「J-SOX対応と、業務改革や基幹システム再構築を同時に進める企業はわずか16.5%」――電通国際情報サービスは、日本版SOX法(J-SOX)が求める内部統制の整備状況に関する実態調査の結果を明らかにした。同社が7月に東京と名古屋で開催したセミナーの出席者を対象にアンケート調査を実施。上場企業を中心とした310社が回答した。

J-SOX対応と業務改革や基幹システム再構築を同時に進める企業は16.5%

 J-SOX対応の方針について、「J-SOXの要件に限定して対応する」とした企業が32.3%に上り、「業務改革や基幹システム再構築を合わせて対応する」と答えた企業は16.5%にとどまった。「対応方針を検討中」とした企業も51.2%あった。専門家の間では「内部統制の整備に当たって業務改革を並行するべきだ」という意見も多いが、実際には、多くの企業が法の要件に合わせた最低限の取り組みを目指しているようだ。

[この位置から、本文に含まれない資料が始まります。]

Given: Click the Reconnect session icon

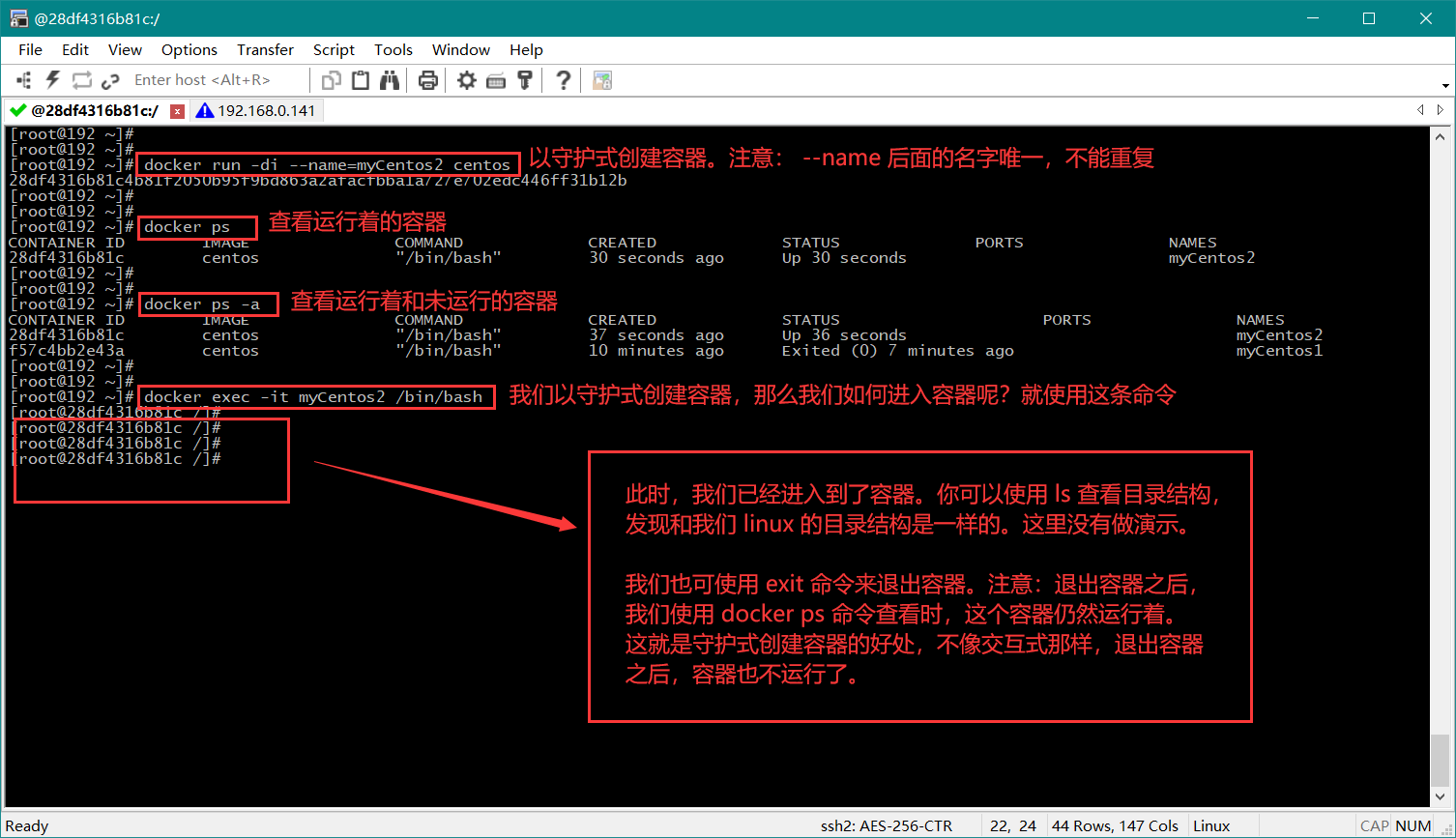Looking at the screenshot, I should pyautogui.click(x=82, y=80).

 J-SOX対応プロジェクトの発足状況については、43.0%の企業が「発足済み」とする一方、37.8%が「これから検討」とした。業種別ではエネルギー、医薬品、金融といった業種でプロジェクト発足済みの企業の比率が高かった。

 東証・大証などの1部上場企業では46.0%が発足済み、2部上場企業では50.0%が発足済みとしたのに対し、ジャスダック上場企業では22.7%となっている。すべての上場企業がJ-SOXの適用対象になるが、上場先の市場によって対応の進ちょくに格差があるようだ。

 J-SOX対応の「計画立案」については、「対応済みか対応中」とした企業は61.9%だった。「計画立案を誰とやっているか」を聞いた質問では、「外部の監査法人」が40.8%、「コンサルティング会社」も16.3%あった。「自社内」で独自に計画立案を進める企業も40.8%に上った。一方で、「文書化」の作業については、39.1%の企業が「対応済みか対応中」とした。ここでも、エネルギー、医薬品が他業種に比べて先行している。